• [Work to complete]
a - In the passage on capitalism and religion, what is named as the Holy of Holies?
b - From the passage on capitalism and religion, copy word for word the part that opens with the words containing "Imperial ideology becomes" and closes with "cash and credit.".
c - Write what comes next in the passage on capitalism and religion, picking up after its final sentence.

-- begin Supplied passage --

Imperial ideology becomes self-conscious: it no longer fights for something, it fights for everything and wants everything. The idea of infinity uncovers a drive that is also infinite: greed is the new cult that is universalized. The circle closes, theodicy manifests itself as political economy: God became man now means God became capital. The Empire is the Temple and the Holy of Holies is the financial sphere where the sacred ark of global accumulation is the divine abode. This perverse transmutation is capitalism made rational religion of modern society, turning the process of capital accumulation into the daily pious cult to acquire eternal salvation as a tangible blessing, cash and credit.

That is what the “theology of prosperity” consists of, conceived and developed in the gringo intelligence centers, once the “theology of liberation” and the Christian option for the poor had been annihilated. When Marx pointed out that the first critique is the critique of religion, he was referring to this necessary unmasking of modern fetishism, the critique as the dismantling of the systematic concealment of injustice and the relations of domination that modernity has naturalized in the very belief system of social consciousness.

The more capitalism expands, the more social relations of domination because the social form is produced by the modern world in order to expand capitalism: a world constituted by pure individuals. This is fundamental to emphasize because, for there to be capitalism, human beings must be reduced to mere individuals brought together by purely instrumental and mercantile relations. This produces the atomization of purely individualistic expectations that operate socially through the calculation of immediate interest.

But “love of neighbor” is not the product of any calculation or interest but of absolute generosity and disinterested detachment. Conditions that make capitalism impossible; for an economy of growth, translated into greed as a way of life, cannot distribute wealth democratically. There is no wealth if we are all rich. Wealth is accumulation and can only be conceived as something private, as the deprivation of common goods; that is why wealth generates misery and the more misery it generates, the more wealth is produced (that is why original Christianity must be reversed, because the gospels or “good news” are for the poor, not for the rich: if we are all children of God, the exploitation of the work of the poor is sinful).

-- end Supplied passage --
-- begin Material provided --

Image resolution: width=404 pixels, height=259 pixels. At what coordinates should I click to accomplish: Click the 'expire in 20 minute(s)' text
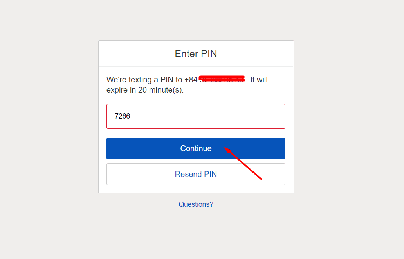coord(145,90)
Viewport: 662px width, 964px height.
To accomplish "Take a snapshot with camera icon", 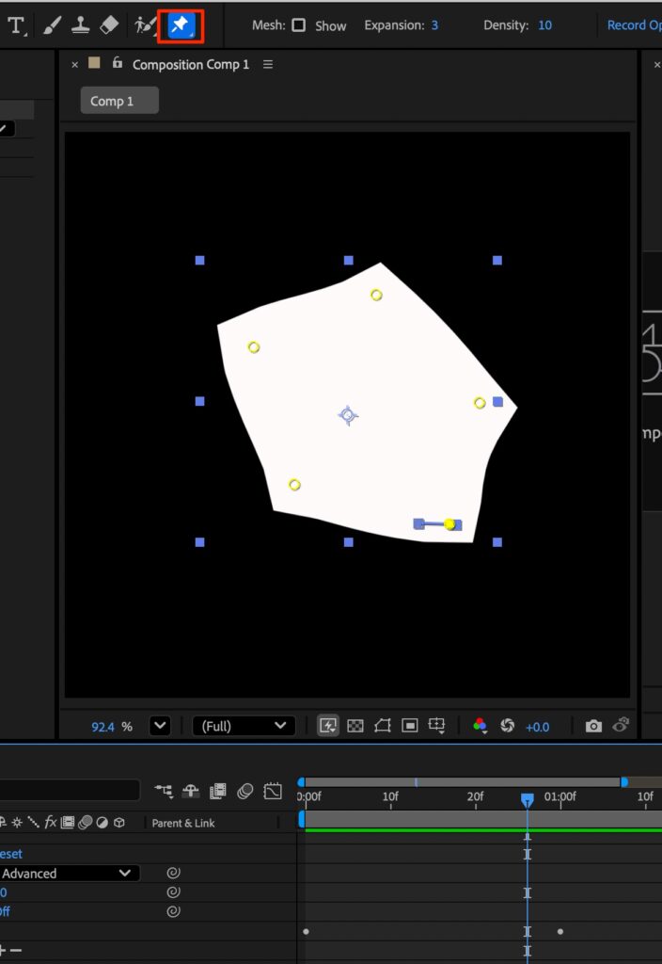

-- end Material provided --

• [Results for the exercise]
a - The financial sphere.

b -
Imperial ideology becomes self-conscious: it no longer fights for something, it fights for everything and wants everything. The idea of infinity uncovers a drive that is also infinite: greed is the new cult that is universalized. The circle closes, theodicy manifests itself as political economy: God became man now means God became capital. The Empire is the Temple and the Holy of Holies is the financial sphere where the sacred ark of global accumulation is the divine abode. This perverse transmutation is capitalism made rational religion of modern society, turning the process of capital accumulation into the daily pious cult to acquire eternal salvation as a tangible blessing, cash and credit.

c -
However, the basic precept of capitalism is the exploitation of the labor of others. And modern society and its ideology, liberalism, expresses it in this way: the freer the individual is, the more he detaches himself from any relationship that makes him part of a community and from any sense of belonging. That is what his “emancipation” consists of. In such a case, his freedom is individualistic and is determined as a will to power and domination. He frees himself to appropriate what is common (to deprive others of what is common), because for the liberal individual, the common has no meaning; that is why as individuals they compete, to appropriate and benefit from everything as much as possible as private property.

Therefore, any critical pretension, by failing to develop dismantling of modern-capitalist fetishism, leaves aside the clarification of something that is recurrent in today’s capitalism: the so-called “Doña Florinda syndrome” or aporophobia. This, which can also be interpreted as “the poor enemy of himself”, manifests the process of naturalization of the relations of domination, inequality and injustice that produce the meta-narratives of modernity as a bourgeois worldview and that frame the entire horizon of prejudices of capitalism as a secularized religion.

That is why capitalism, through consumption, produces above all individuals whose belief system synthesizes this process of naturalization as worldly religiosity. In this context, the “theology of prosperity” decanted the horizon of bourgeois-capitalist prejudices into a salvific ideology that functionalizes Christianity in an activism devoted to the defense of the values and beliefs of the system, that is, organizing the new crusades against any alteration to the established order.

The dissemination of evangelical churches in Latin America is something that was systematically developed as a deterrent strategy, firstly, against the “ghost of communism”; but now, the imperial intelligence centers have redesigned it as an ideological offensive of interruption of democratic processes and permanent social and political destabilization. The narrative underpinning that makes them potentially dangerous is not only millenarianism or the yearning story of the end of the world, but also the sacrificial tradition of Christianity itself.

Consequently, evil is not converted but destroyed; conversion ceases to be an act of faith and becomes the obligatory payment of an infinite debt. Therefore salvation no longer saves, but, as “individual salvation”, it is presented as a holy competition to acquire the currency of admission to the kingdom of this world. It is therefore a “theology of prosperity”, whose purpose is to beatify and consecrate the wealth of this world, as the perfect sacrifice for the merit of a promised land, which can now be monetized and quoted in the modern tabernacles: the stock exchanges.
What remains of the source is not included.